November 2024
I was speaking with a female colleague a year ago about my desire to expatriate to another country. She made a statement that caught me by surprise. She said, “If you find a woman there who you want to marry, make sure you come back and get married here in the United States.” I responded, “Why on earth would I want to get married here in the US?” She replied, “For your protection. So you can get a prenup.”
Now this wasn’t my first rodeo. I’d been married and divorced, with the woman taking almost everything I had, including my child. I saw judges regularly throw out prenups if the woman claimed she signed it under duress, or was not well informed about what it contained. Prenups are only as good as the (mostly feminist) judges who preside over divorces. I had a better idea. Why not leave the US government out of it entirely? Of course, I kept that idea to myself. No sense in arguing a position about which you already know the other person feels 180 degrees opposite. But how, given the same facts, could we draw such opposite conclusions?
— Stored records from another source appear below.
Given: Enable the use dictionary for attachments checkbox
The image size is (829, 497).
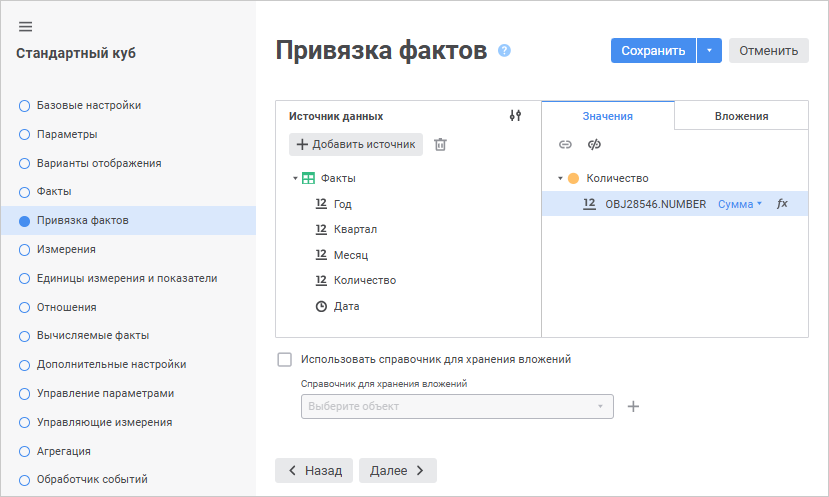Looking at the screenshot, I should click(285, 359).
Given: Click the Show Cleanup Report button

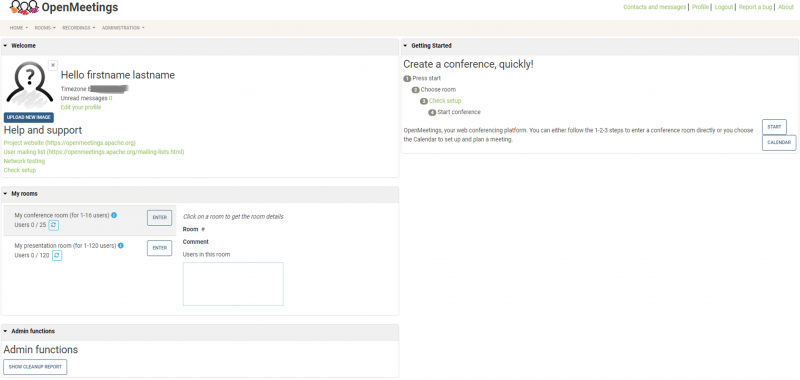Looking at the screenshot, I should point(35,367).
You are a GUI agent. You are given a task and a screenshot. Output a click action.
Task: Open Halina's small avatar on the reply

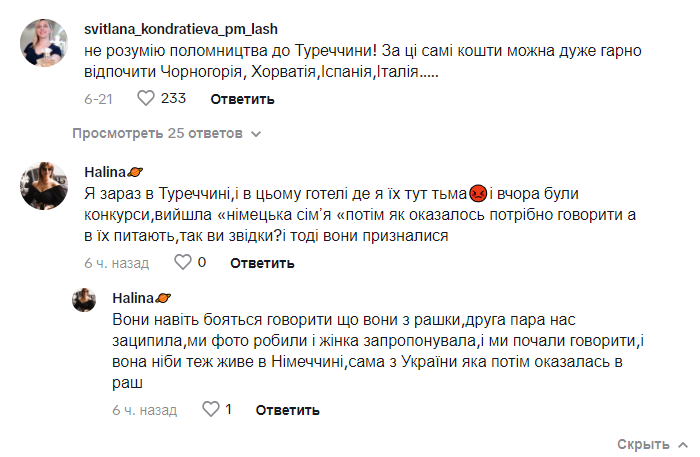point(83,299)
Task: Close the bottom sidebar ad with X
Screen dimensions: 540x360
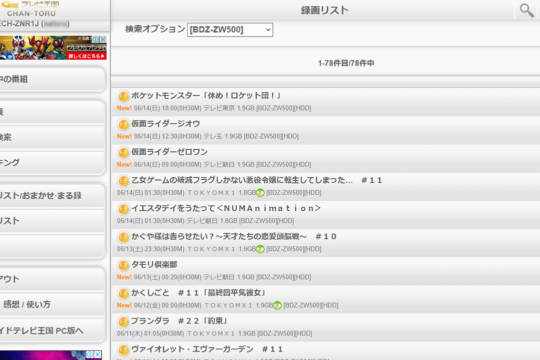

I believe the answer lies not in the facts, but how those facts affect a person based on their gender. In general, the legal system in the United States protects and benefits women, at the expense of men. It has probably given preferential treatment to my colleague. She has certainly seen it give preferential treatment to other women. For her, it is a good deal, so she trusts it. I, on the other hand, have had the opposite experience.
The legal system has taken away most of what I worked for and given it to a woman just because she wanted it. The same legal system took away my child for me. The same legal system had me arrested when falsely accused by a woman, with zero corroborating evidence or witnesses. I have seen judges collude with prosecutors to fabricate evidence against men and suppress evidence in their favor. I have seen judges legislate from the bench to take away whatever they want from men, and give it to women, despite what the law clearly states, or what legal protective measures were taken beforehand.
No. There is no way in hell I would ever get married again the USA, or any Western country for that matter.